Caught by the River

Shadows and Reflections: Amy Liptrot

Amy Liptrot | 11th January 2020

It’s time once again for the annual series of postings we like to call Shadows and Reflections, in which our contributors and friends look back on the past twelve months. From Amy Liptrot:

One of the last times I wrote an end of year piece for CBTR, in 2013, I said my year had been characterised by being mainly alone. A whole lot has happened since then and now my most recent year has been marked by quite the opposite: I live with two people who like to sleep touching me. My philosophy is to embrace whatever situation I find myself in and just as I made the most of my solitude back then, I’m appreciating the intimacy of family life now. 
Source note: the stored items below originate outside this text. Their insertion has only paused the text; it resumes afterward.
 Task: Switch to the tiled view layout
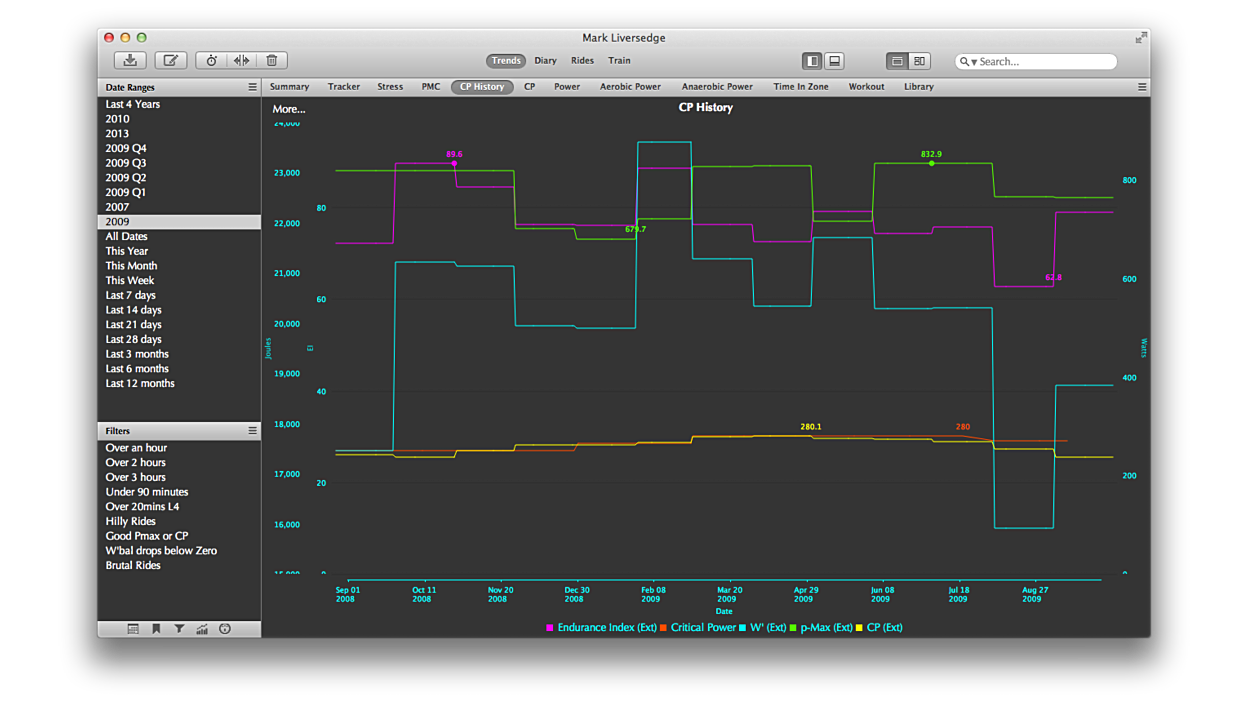click(x=919, y=61)
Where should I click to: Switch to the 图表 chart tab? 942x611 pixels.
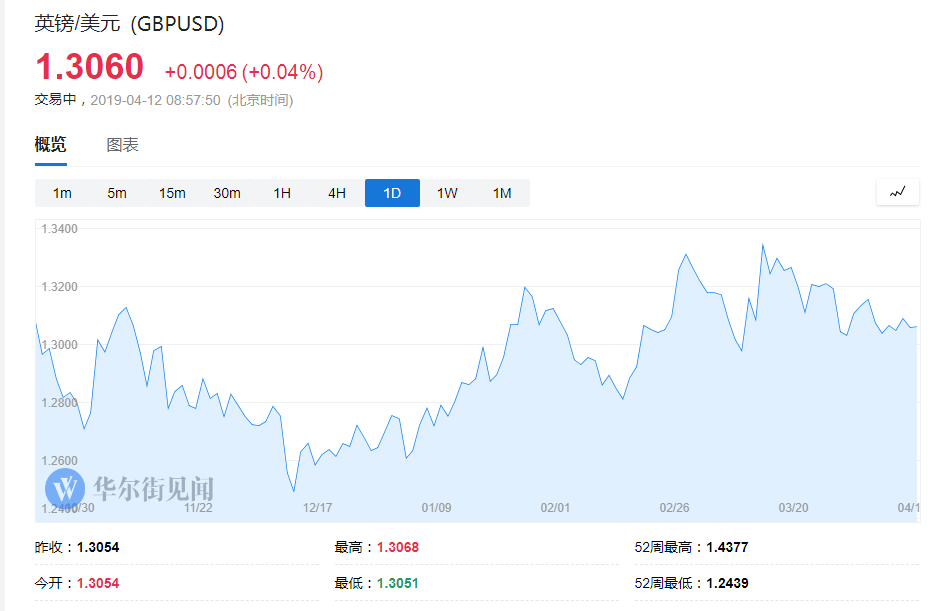(123, 145)
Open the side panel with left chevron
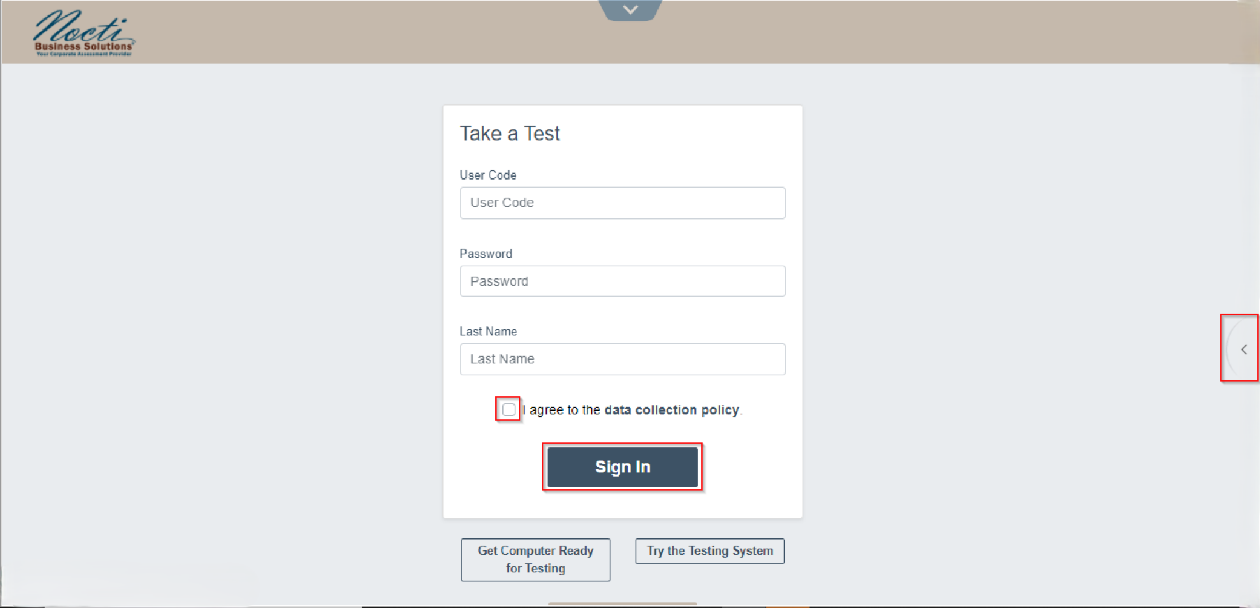The width and height of the screenshot is (1260, 608). [x=1243, y=349]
This summer, we decided to spend a month in even closer proximity, travelling in a camper van through France and Spain. Here follows what is pretty much a page from my diary in the middle of that month:

4 September 2019

I dropped a plate and it smashed on the floor of the campsite kitchen. I crouched down to clear it up, picking 100 white shards from the terracotta tiled floor. 

& sometimes a moment like this comes and forces me to slow down and be quiet

After the rush and roar of the day. 

We spent half the day trying to wash our clothes, find an open laundrette, get the right money, find parking, all the time it’s getting hotter and hotter and we’re trying to read maps, keep devices charged, vehicle/home straight, baby fed and watered and us all reasonably clean and happy and out of the sun.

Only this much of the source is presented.